I went prepared with my own “tape” which is really called athletic wrap. It is wonderful for infusions, it sticks to itself and not my skin. My nurse said she would request some for my next visit -she really likes that stuff too.

Magic tape for magic meds day. And it's purple - bonus!

The infusion went well, no reaction and once again I feel great. I’m always so energized on infusion days. That Lumizyme is good stuff! I start feeling run down about four days before I’m due another dose, and I often get pain flare ups in my legs. They are nowhere near as bad as they used to be and don’t last as long. Usually one Aleve will calm the pain, at least enough so that I can sleep. I had to take one last night and one two nights ago. A huge improvement from where I was for, well – most of 2009.
 
I only hit one small snag this time around. For some reason one of the managers wouldn’t let the pharmacist start mixing the Lumizyme until my IV was in. I’ve always been able to call ahead, about an hour before my appointment, to let them know I’m on my way and they would have it ready when I arrived. Hopefully we can get this glitch worked out, otherwise I’m just sitting in the chair for about an hour while they mix my cocktail.
 
Still going well and still fighting!
 

 

To Port, or Not to Port

 
Having to get an IV infusion every two weeks for the rest of my life has often brought up the subject of having a portacath put in. A portacath (or port) is a small medical device that connects to a vein via a catheter. Drugs can be injected and blood samples can be drawn through the port’s septum. It is surgically inserted under the skin in the upper chest just under the collar bone.
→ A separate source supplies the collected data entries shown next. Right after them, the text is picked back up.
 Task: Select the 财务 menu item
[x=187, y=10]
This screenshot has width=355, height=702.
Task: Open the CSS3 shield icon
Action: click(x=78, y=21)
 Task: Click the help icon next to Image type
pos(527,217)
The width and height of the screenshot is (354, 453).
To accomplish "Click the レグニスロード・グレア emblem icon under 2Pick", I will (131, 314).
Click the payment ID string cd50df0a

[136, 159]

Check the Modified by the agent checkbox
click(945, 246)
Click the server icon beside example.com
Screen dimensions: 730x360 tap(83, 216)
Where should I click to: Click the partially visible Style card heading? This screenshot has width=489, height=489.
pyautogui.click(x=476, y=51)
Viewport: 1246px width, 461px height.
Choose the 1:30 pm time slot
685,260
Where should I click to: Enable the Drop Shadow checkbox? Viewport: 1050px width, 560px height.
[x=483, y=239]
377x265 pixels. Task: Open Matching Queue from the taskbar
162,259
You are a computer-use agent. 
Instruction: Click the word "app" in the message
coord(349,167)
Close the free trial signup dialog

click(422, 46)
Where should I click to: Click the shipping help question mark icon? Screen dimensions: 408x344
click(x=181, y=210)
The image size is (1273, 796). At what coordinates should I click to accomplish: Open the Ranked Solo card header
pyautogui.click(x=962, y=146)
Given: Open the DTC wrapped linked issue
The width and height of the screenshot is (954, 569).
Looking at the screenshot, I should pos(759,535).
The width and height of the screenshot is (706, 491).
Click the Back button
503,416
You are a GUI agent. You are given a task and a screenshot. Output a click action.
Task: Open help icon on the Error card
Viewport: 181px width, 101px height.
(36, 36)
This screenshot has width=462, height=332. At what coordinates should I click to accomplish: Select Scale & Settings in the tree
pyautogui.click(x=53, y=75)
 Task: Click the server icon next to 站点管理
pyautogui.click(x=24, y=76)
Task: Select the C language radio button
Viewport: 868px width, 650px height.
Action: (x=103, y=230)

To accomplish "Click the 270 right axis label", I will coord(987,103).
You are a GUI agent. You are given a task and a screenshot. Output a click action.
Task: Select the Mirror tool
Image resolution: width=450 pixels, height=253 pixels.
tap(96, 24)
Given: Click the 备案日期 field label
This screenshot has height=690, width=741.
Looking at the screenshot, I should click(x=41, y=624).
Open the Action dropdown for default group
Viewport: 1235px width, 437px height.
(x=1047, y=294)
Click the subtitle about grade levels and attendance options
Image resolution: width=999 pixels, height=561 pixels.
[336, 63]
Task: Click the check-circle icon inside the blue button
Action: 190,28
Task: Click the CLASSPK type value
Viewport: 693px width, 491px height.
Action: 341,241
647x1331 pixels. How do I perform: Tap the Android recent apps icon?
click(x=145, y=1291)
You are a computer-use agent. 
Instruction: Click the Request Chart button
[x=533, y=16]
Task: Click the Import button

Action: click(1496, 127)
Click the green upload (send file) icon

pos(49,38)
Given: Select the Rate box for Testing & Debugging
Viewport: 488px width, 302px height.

This is what the device looks like and how it works. It will leave a small rise under the skin, about the size of a quarter, where the port is accessed. All this, and you still get stuck with a needle each time – no thanks, not for me. Image from keepwerking.co.uk.

They are most often used with cancer patients for chemotherapy treatments. The chemo is so strong it can cause tissue damage, so a port is the safest way to go. Lumizyme is basically a synthetic enzyme and will not cause tissue damage so inserting a new IV every two weeks is not a problem and a port is not utterly necessary, but it is an option for Pompe patients who have difficult veins or who just don’t want to be “stuck” every other week.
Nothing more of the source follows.